As shown in FIG. 2, the Rankine cycle circuit 13 includes the expander 72 of the fluid machine 34, a condenser 29, the gear pump 67 of the fluid machine 34, a first boiler 20, and a second boiler 21.

The first boiler 20 includes a heat absorber 202 and a radiator 201. The heat absorber 202 of the first boiler 20 is connected to the discharge side of the pump chamber 64 of the gear pump 67 [see FIGS. 3A and 3B] via a first channel 22. The radiator 201 is provided in a coolant circulation channel 23, which is connected to the engine 12. A radiator 24 is provided in the coolant circulation channel 23. The coolant (cooling fluid) that has cooled the engine 12 of the vehicle circulates in the coolant circulation channel 23 and dissipates heat at the radiator 201 and the radiator 24.
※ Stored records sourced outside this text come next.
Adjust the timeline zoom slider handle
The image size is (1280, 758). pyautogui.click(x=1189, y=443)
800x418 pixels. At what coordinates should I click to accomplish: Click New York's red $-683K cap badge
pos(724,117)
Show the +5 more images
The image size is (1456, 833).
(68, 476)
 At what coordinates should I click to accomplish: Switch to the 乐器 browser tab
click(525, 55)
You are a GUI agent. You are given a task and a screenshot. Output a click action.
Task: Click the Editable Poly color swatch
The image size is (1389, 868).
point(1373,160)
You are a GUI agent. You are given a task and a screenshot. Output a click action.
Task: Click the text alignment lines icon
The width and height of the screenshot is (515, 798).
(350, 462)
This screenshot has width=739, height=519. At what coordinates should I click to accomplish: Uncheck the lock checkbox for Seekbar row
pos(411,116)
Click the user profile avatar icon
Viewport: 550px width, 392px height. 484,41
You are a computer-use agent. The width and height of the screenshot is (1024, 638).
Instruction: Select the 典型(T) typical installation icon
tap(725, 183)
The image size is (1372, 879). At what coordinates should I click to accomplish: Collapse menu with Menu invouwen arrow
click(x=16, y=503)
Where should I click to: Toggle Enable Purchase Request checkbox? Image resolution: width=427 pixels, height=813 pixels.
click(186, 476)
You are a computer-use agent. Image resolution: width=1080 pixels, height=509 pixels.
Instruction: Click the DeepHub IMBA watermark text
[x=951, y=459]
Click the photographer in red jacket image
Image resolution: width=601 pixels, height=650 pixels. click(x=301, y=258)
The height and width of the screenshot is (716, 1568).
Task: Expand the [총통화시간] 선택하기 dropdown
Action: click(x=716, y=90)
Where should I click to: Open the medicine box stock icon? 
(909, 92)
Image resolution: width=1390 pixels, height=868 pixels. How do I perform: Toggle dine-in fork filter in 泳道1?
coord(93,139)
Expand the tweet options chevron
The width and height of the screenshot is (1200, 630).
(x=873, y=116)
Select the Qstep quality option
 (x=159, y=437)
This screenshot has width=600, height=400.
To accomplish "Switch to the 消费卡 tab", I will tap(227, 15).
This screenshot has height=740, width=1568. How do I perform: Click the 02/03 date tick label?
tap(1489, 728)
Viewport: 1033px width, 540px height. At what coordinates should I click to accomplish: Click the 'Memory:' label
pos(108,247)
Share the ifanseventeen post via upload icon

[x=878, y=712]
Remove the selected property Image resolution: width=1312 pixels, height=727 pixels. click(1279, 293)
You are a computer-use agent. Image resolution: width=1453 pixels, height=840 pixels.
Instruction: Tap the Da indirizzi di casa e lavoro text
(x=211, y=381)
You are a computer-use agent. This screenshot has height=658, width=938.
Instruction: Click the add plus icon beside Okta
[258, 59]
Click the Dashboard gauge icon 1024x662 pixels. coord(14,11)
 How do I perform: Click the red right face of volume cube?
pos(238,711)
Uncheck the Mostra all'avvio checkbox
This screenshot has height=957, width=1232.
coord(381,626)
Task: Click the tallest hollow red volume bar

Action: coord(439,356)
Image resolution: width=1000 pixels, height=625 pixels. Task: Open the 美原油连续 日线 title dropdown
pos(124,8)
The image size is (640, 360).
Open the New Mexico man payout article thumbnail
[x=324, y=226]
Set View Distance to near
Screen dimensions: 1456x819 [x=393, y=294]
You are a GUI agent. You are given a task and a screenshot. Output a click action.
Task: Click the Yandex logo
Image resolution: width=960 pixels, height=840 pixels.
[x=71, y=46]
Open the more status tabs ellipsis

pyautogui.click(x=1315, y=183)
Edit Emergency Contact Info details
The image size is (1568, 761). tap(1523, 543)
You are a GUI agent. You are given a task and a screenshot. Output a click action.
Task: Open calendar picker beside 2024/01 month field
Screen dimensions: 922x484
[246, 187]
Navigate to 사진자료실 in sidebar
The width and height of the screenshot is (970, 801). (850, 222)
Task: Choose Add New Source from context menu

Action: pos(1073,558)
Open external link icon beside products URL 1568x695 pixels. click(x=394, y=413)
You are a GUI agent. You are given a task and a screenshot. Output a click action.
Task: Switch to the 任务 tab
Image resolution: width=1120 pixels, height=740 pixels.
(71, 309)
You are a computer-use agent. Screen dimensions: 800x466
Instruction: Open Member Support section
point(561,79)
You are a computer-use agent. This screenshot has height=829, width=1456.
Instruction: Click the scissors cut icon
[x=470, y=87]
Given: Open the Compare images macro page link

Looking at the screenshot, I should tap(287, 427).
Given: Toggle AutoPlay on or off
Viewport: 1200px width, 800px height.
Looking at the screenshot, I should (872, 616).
The second boiler 21 includes a heat absorber 212 and a radiator 211. The heat absorber 212 of the second boiler 21 is connected to the discharge side of the heat absorber 202 of the first boiler 20 via a connecting channel 25. The radiator 211 is provided in the exhaust passage 26 connected to the engine 12. The exhaust gas from the engine 12 is exhausted from a muffler 27 after dissipating heat through the radiator 211. The refrigerant discharged from the gear pump 67 is heated by waste heat from the engine 12 by heat exchange between the heat absorbers 202, 212 and the radiators 201, 211 of the first boiler 20 and the second boiler 21.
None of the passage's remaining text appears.